Bu aynı zamanda Atatürk'ün 1923 yılında gazeteci A. Emin Yalman'a ifade ettiği bir nevi yerel muhtariyetin bugünkü koşullarda hayata geçirilmesi de olacaktır."


Türk yerine Türkiyelilik

Bildirgeyi okuyan Demirtaş, şöyle devam etti:
"Herkesi Türk olarak tanımlayan bir vatandaşlık tanımı yerine kültürel kimlikleri kabul eden ve bu kültürel kimliklere dayalı Türkiye ulusunun tümünü kapsayan 'Türkiyelilik' üst kimliği çerçevesinde TC vatandaşlığı esas alınmalıdır. (...) Yeni anayasada 'Türkiye Cumhuriyeti anayasası, bütün kültürlerin demokratik bir şekilde varlığını ve kendini ifade etmesini kabul eder' hükmünün yer alması Türkiye'nin demokratik-leşmesi ve Kürt sorununun barışçıl çözümünde ön açıcı bir yaklaşım haline gelecektir. Kürt dili başta olmak üzere diğer diller ve kültürler önündeki engellerin kaldırılması tekçi, etnik referanslara dayalı 'vatandaşlık', 'ulus' kavramlarının demokratik bir tarzda yeniden tanımlanması şeklinde ifade ettiğimiz siyasi hedefler anayasa referandumunda temel ölçütümüzdür." Resmi dil Türkçenin dışında yerel dillerin de eğitim ve kamusal alanda kullanılması istenen bildirgede, "İnkâr ve imha politikalarının bugün de devam eden Kürt başkaldırılarının temel nedeni olduğu" iddia edildi.
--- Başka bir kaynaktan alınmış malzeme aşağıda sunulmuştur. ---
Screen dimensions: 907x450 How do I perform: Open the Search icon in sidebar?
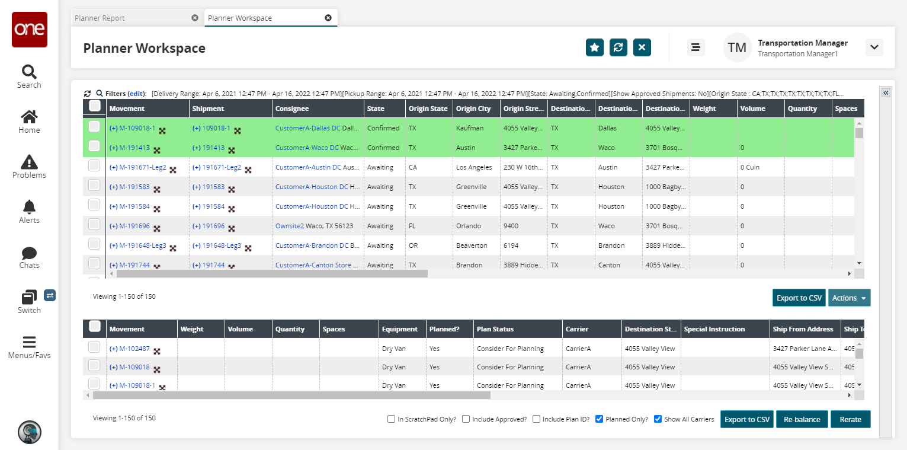(x=29, y=72)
DTP'liler bildiriye sahip çıktı

DTP Grup Başkanvekili Selahattin Demirtaş: Bu bizim partimizin çalışması. Bildiride yer alan noktalara katılıp katılmama diye bir şey sözkonusu olmaz.
DTP Hakkâri Milletvekili Hamit Geylani: Bildiri metninin tümünü henüz görmedim. Ama, Türkiyelilik, Öcalan'ın liderliği, özerklik, bunlar bizim katıldığımız görüşler. Yalnız bu kavramların tek başına ele alınarak değerlendirme yapılması yanlış olur. Bunlar, demokratik cumhuriyet yaklaşımımız ve üniter devleti savunan temel görüşümüz içinde değerlendirilmeli.
DTP Tunceli Milletvekili Şerafettin Halis: Bu bizim partimizin bildirisi. Ben tüm metni daha okuyamadım.
DTP Muş Milletvekili Sırrı Sakık: Toplantıda yoktum. Bildiriden haberim yok.